See your doctor if you experience any of the following:
- Galactorrhea that persists beyond 6 months postpartum
- Galactorrhea accompanied by headache, vision changes, menstrual issues
- Bloody nipple discharge
- Single nipple discharge (not both sides)
- Galactorrhea in an infant
- Persistent galactorrhea associated with irritability, anxiety, changes in sex drive
Evaluation will help determine if there is an underlying cause requiring treatment. Even if there is no specific cause found, medication options are available to manage bothersome prolactin-induced galactorrhea.

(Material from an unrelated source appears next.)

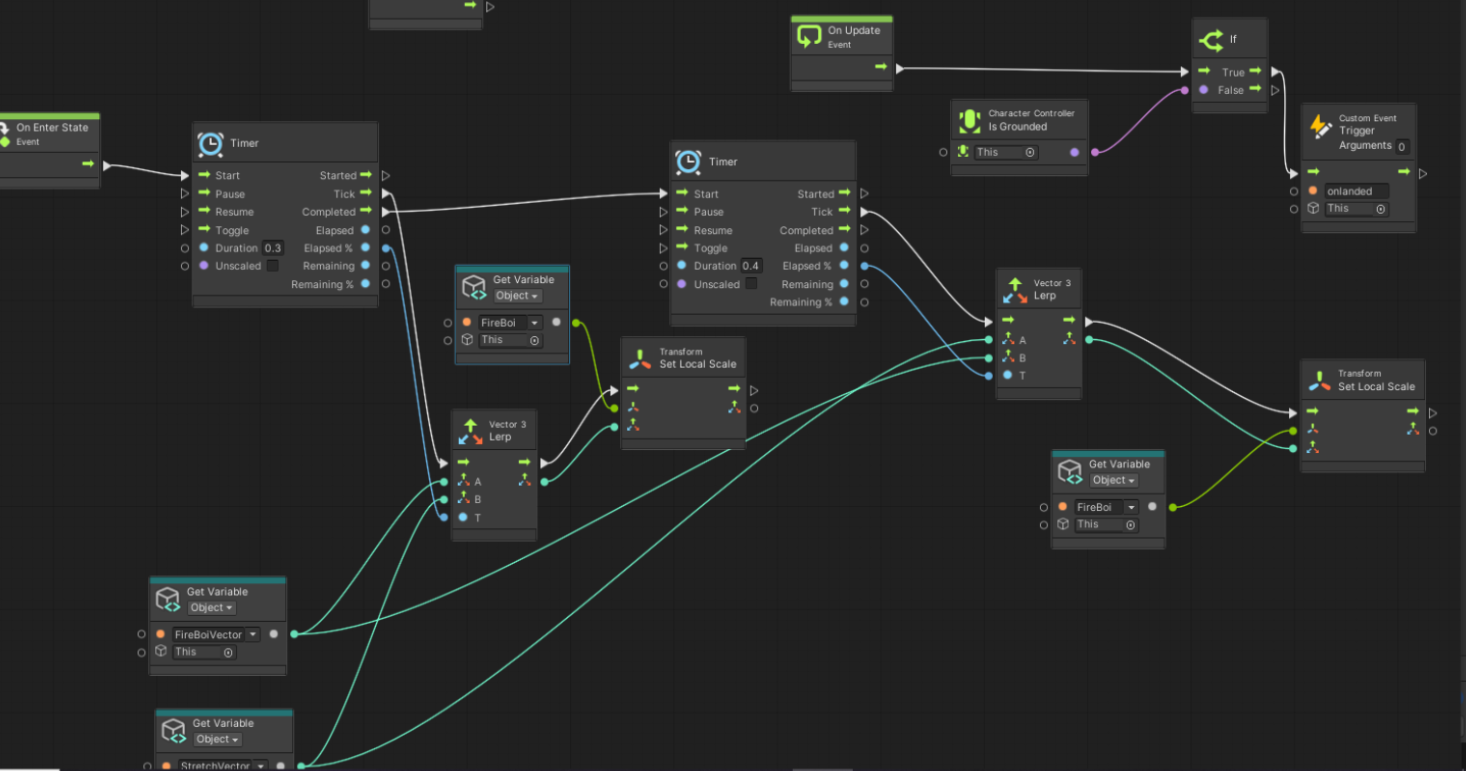
Task: Click the Custom Event Trigger lightning icon
Action: tap(1321, 126)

Treatment options for persistent galactorrhea
Treatments that may help stop ongoing bothersome galactorrhea include:
- Medications like bromocriptine and cabergoline to lower prolactin levels
- Treating underlying conditions like thyroid disorders or withdrawing any medications linked to galactorrhea
- Surgical treatment for large pituitary tumors causing substantial prolactin elevation
- Estrogen therapy may relieve nipple discharge in some postmenopausal women
- Wearing breast pads and avoiding nipple stimulation to manage breast leakage
With appropriate treatment, galactorrhea caused by sustained high prolactin levels may resolve within several weeks to months in many instances. This can help restore normal hormone balance and breast function.
What is the outlook for galactorrhea?
The prognosis for galactorrhea depends greatly on the underlying cause:
- Medication-related – Usually resolves within weeks of discontinuing the medication.
- Pregnancy or breastfeeding – Resolves spontaneously after giving birth and weaning from breastfeeding.
- Pituitary disorders – Has an excellent outlook with proper treatment but may recur if the tumor returns.
- Idiopathic – No way to predict duration though it may stop spontaneously.
Transient galactorrhea with a known trigger like medications or pregnancy generally has a good prognosis. Permanent galactorrhea may occur with irreversible pituitary gland injury. With appropriate monitoring and treatment, bothersome galactorrhea can often be effectively managed.
In summary, the duration of galactorrhea depends largely on the underlying cause. Identifying contributing factors is necessary to estimate potential duration and guide appropriate treatment. While galactorrhea can understandably cause distress, keep in mind it is not harmful for health. Prompt evaluation and management can provide relief in many cases.